[Entries from a data source]
+++

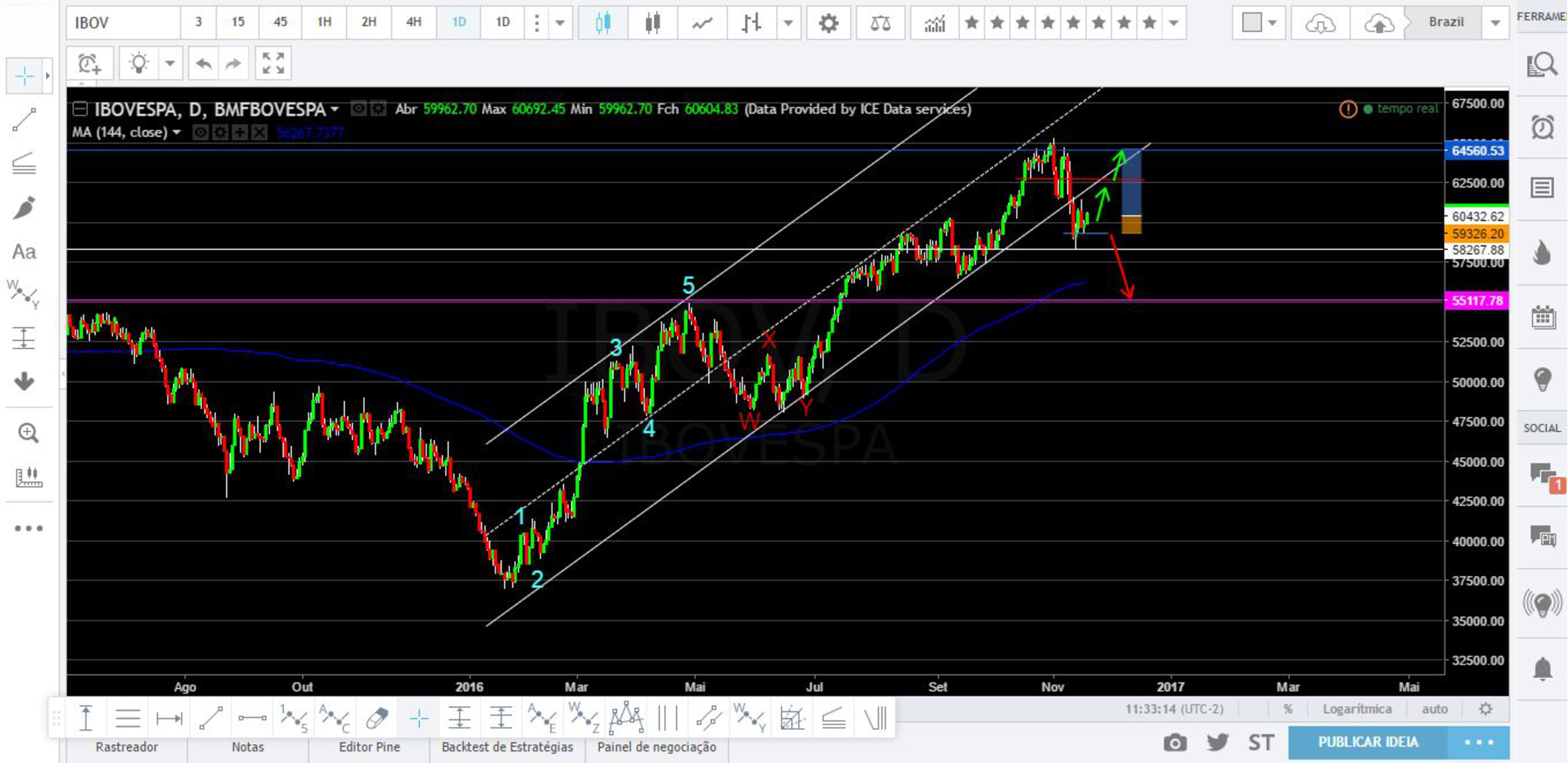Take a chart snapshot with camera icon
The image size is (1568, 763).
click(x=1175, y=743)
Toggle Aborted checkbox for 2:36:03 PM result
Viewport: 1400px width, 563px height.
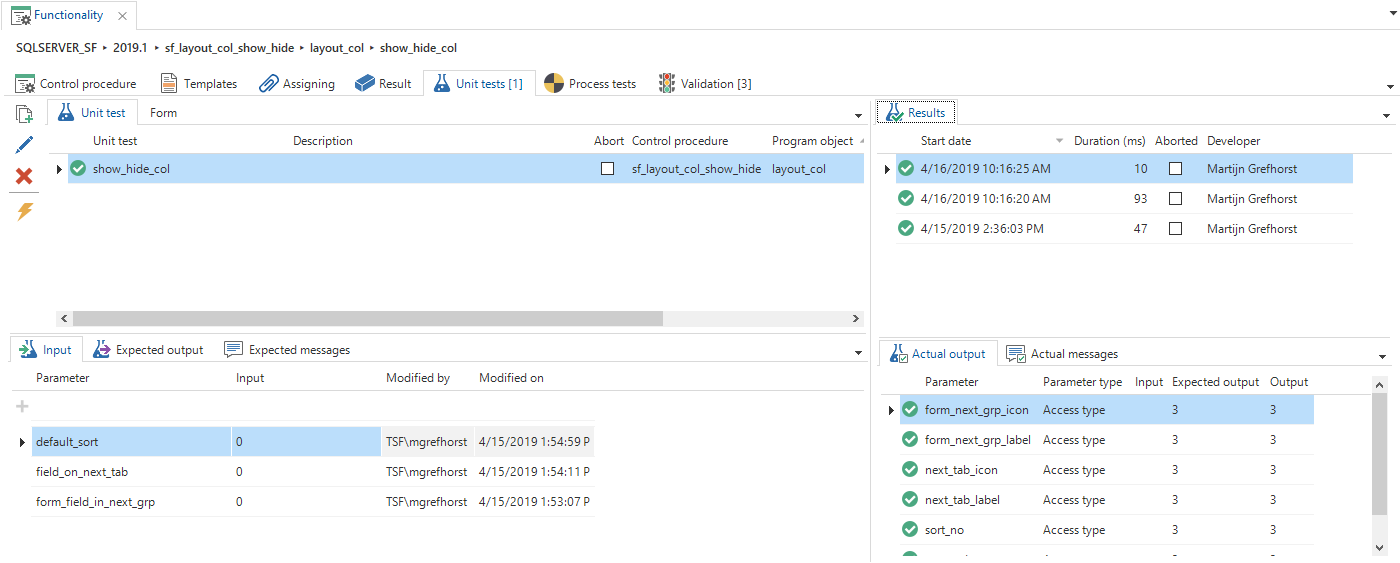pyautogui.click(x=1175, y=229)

+++

▸ **THE REQUEST**
Reproduce every line of the entries above word for word, omitting the pictures.

▸ **OUTPUT FOR THIS EXERCISE**
Take a chart snapshot with camera icon
The image size is (1568, 763).
click(x=1175, y=743)
Toggle Aborted checkbox for 2:36:03 PM result
Viewport: 1400px width, 563px height.
pyautogui.click(x=1175, y=229)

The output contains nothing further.